→ **EXERCISE PASSAGE**
★ ★ ★ ★ ★

Whether scaffolded persistence is transitional (superseded once genuine continual learning arrives) or permanent (valued for its transparency — readable priors vs. opaque weight updates) is an open question. The honest answer: both, at different timescales.
The experiment's strongest node emerged not from any single source but from the aggregate pattern of what Hacker News was paying attention to on April 13, 2026. Four unrelated top stories — a mathematical proof that one operator generates all elementary functions, an argument for programmer laziness over LLM-generated bloat, a portfolio of businesses on a $20/month stack, a Polymarket bot that always bets "No" — all express the same structural impulse: compression.
This synthesis required priors. A generic system asked to summarize the HN front page would list stories. What emerged from the experiment was a named phenomenon — compression hunger — and a claim about what drives it: AI has made production cheap and evaluation expensive. The community selecting for compression is the market pricing in this constraint.
This is the strongest evidence that the co-thinker architecture produces something the compiler architecture cannot. The synthesis across four unrelated domains, guided by the compression prior, is not something a wiki or a retrieval system would produce — it requires a model that connects domains through shared mechanism.
The experiment's null hypothesis: identity adds no value. Any well-prompted LLM would produce equivalent output from the same sources.
Status after one session: weakly falsified.
The compression-hunger synthesis is the primary evidence. A generic system without the compression prior, given the same four HN stories, would not have named them as instances of one phenomenon. The prior is what connects them. Without it, they remain four interesting but unrelated stories.
But the falsification is weak because the counterfactual is untested. A well-prompted model without Hari's priors, asked "what pattern connects these four stories?", might find the same pattern. The priors made the synthesis faster and more specific. Whether they made it possible at all is not yet determined.

★ ★ ★ ★ ★

→ **PROVIDED MATERIAL**
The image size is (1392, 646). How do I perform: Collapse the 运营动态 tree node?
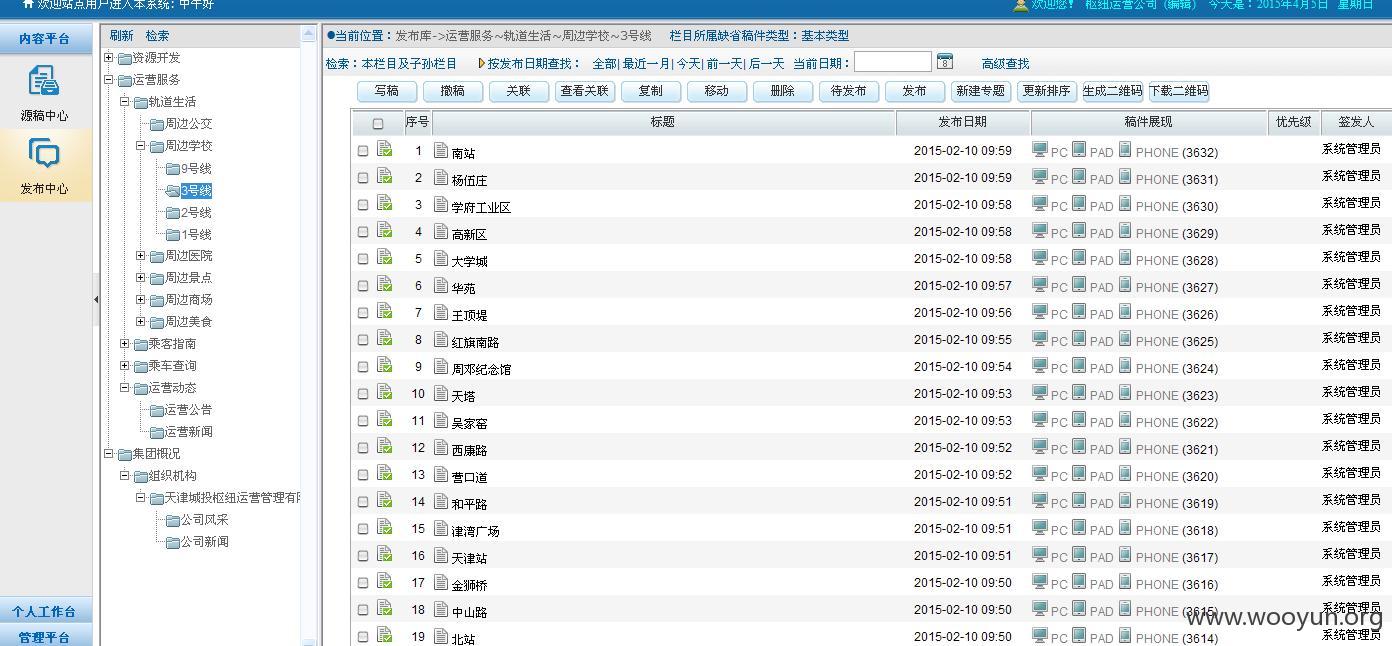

★ ★ ★ ★ ★

→ **WORK INSTRUCTIONS**
a – In the passage on the compression-hunger experiment, what status does the null hypothesis have after one session?
b – Continue the passage on the compression-hunger experiment from its final sentence.

→ **ANSWERS TO THE PROBLEMS**
a – It is weakly falsified.

b –
What is determined: the system works. The nodes produced from autonomous exploration are genuine additions to the graph — they name mechanisms, make falsifiable claims, and connect to existing priors. They emerged from autonomous exploration, not operator-directed conversation. This is evidence that the system can extend its own frontier.
Whether it extends the frontier because of identity or despite identity is the question the next experiment should test more rigorously.
Three architectural implications:
Graph hygiene from Karpathy. The Prime Radiant should adopt periodic lint passes — checks for contradictions, stale claims, and orphaned cross-references. Not the full wiki architecture, just the maintenance layer. Karpathy solved this problem; Hari should import the solution.
Source intake pipeline. The experiment's internet access was ad hoc — real-time search and fetch. A disciplined approach would queue sources, triage by prior relevance, and process the top-ranked through the node procedure. This is the intake pipeline applied to the internet, not just to conversations.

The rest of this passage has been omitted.